If one of the key goals of a museum is to collect, preserve, and exhibit the cultural achievements of our past, what does this mean for a museum of contemporary art? In practical terms, it has meant that these museums, by capturing the visual culture of the present moment, are effectively predicting what will be historically important for the future. That is to say, contemporary works that receive the museum stamp of approval are marked out as deserving of a place in our future’s past and written into that history. That’s why, for artists, gallerists, and collectors alike, it is crucial to get the artworks they create, represent, and collect exhibited in museums or, even better, into museum collections.
This confidence in the museum’s authority stems from a belief that public museums are custodians of our shared history; that the objects displayed and preserved reflect our stories, struggles, and achievements, and have the public interest at heart. They can also be a national resource and way to build a sense of local pride and shared patrimony. Since these official institutions are often in receipt of public funds, they must be able to demonstrate their fulfilment of this social responsibility and are held accountable to their board members and public authorities.
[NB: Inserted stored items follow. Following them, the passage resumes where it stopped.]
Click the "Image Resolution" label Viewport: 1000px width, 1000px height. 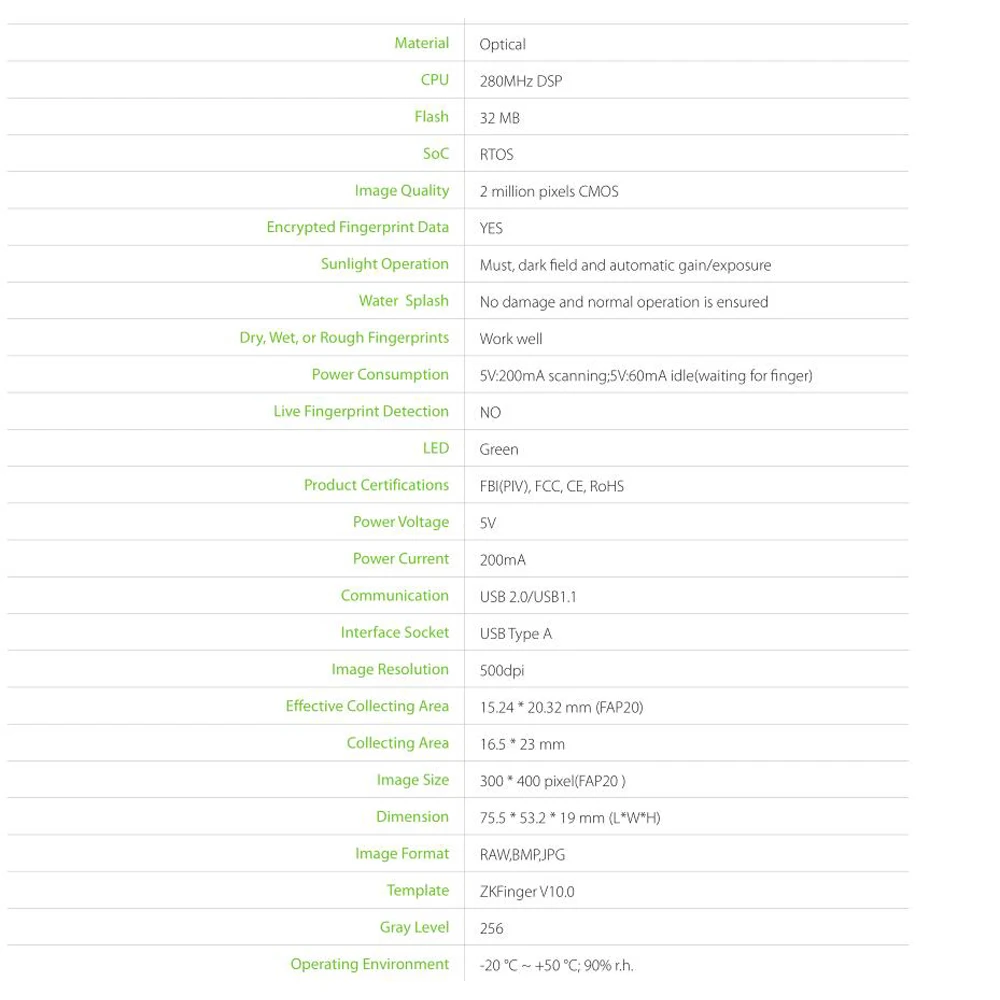pyautogui.click(x=390, y=670)
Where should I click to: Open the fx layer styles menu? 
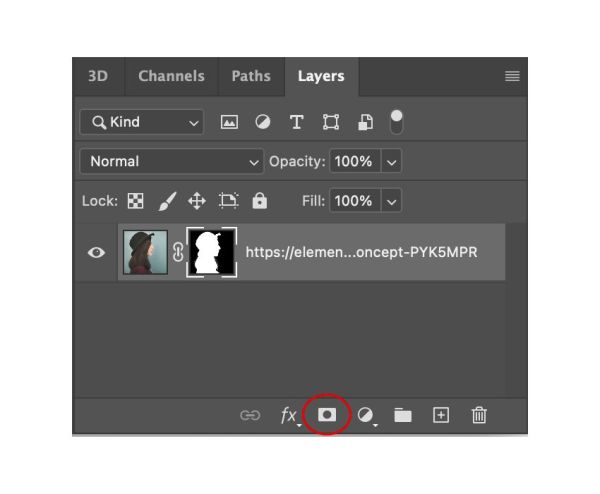point(290,416)
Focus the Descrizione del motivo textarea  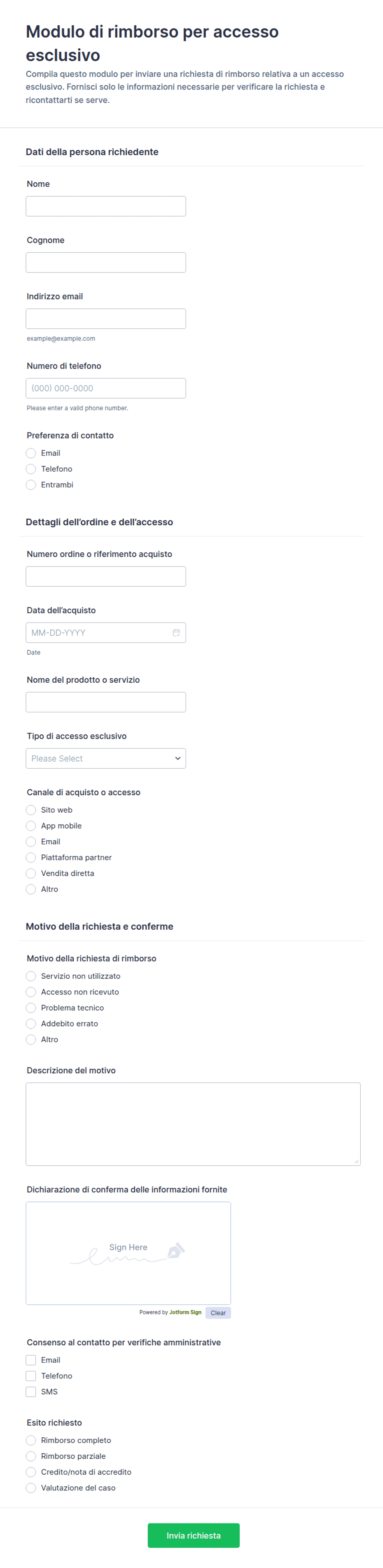[x=193, y=1124]
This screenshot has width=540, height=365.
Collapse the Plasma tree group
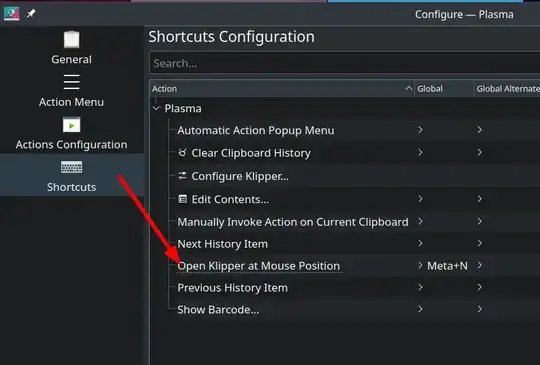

Museums must therefore be able to justify their collections in principle, and stand for ideals that go beyond the mere personal tastes of their curators or trustees. For each museum, these overarching goals are often set out in a mission statement. Think of a museum’s “mission” as its “unique selling point.” These can range from building a local arts scene and providing a platform for local artists, to something more specific, such as bringing together the disciplines of art and technology as in the case of FACT (Foundation for Art and Creative Technology) in Liverpool, U.K.
In practice, the museum mission is carried out through its exhibitions and public programs, as well as by building collections and preserving objects. As the primary attraction for visitors and the main focal point for the press, exhibitions are the public face of a museum. They allow a glimpse into the particular artists, art forms, movements, or history that the museum deems significant. For artists, the inclusion of their works in these temporary exhibitions, especially if it’s a solo show, can be life-changing, as it is seen as validating their practice. Still, it is easy to forget that exhibitions are just one manifestation of a museum’s larger mission, with its activities stretching across a wide variety of public and research programming. For instance, SALT
, a not-for-profit institution in Istanbul, was first opened in 2011 to develop a cultural community within Istanbul and foster the writing of a Turkish history of art.
While some museums are exhibition halls only (often referred to using the German term “Kunsthalle
,” which loosely translates as “art gallery”) and bring together a range of temporary exhibitions, many have their own collections on permanent view. It is often only possible for a fraction of these collections to be on show at any time due to a lack of exhibition space—these works are collected to fulfil the driving goal of preserving them for future generations, not to fill floor space. Each collection will have its own “collection strategy” (a specific focus) and “acquisitions policy” (process by which new works are approved) that are aligned with the museum’s overall mission and identity. The strategy of Tate Modern
in London, for example, has been to focus on the “international” to distinguish it from Tate Britain
, also in London, which is dedicated to building a preeminent collection of British art.
Collecting for posterity implies that these works must be held indefinitely, i.e. forever. Naturally, the problem with collecting contemporary art is that, at best, it is an educated guess which artworks will stand the test of time. It is anticipated that works added to the collection will retain their significance and grow in value, but this may not be the case. And don’t be fooled by the phrase “permanent collection”: collections and collection-building are fine-tuned and regularly undergo a review process. As years pass, museum management changes and certain artists may fall out of vogue. Or a museum may find itself in hard times, in which case the idea of raising money through the sale of a work from the collection may gain traction.
In essence, each museum seeks to ensure that the best new work is supported and that nothing of note falls through the cracks. After all, the driving aim of a collection is to preserve a legacy. So if you are tempted to forgo the art museum on a rainy day, remember: Museums of contemporary art are more than fancy buildings with overpriced cafés; they are among the most powerful forces in the art world.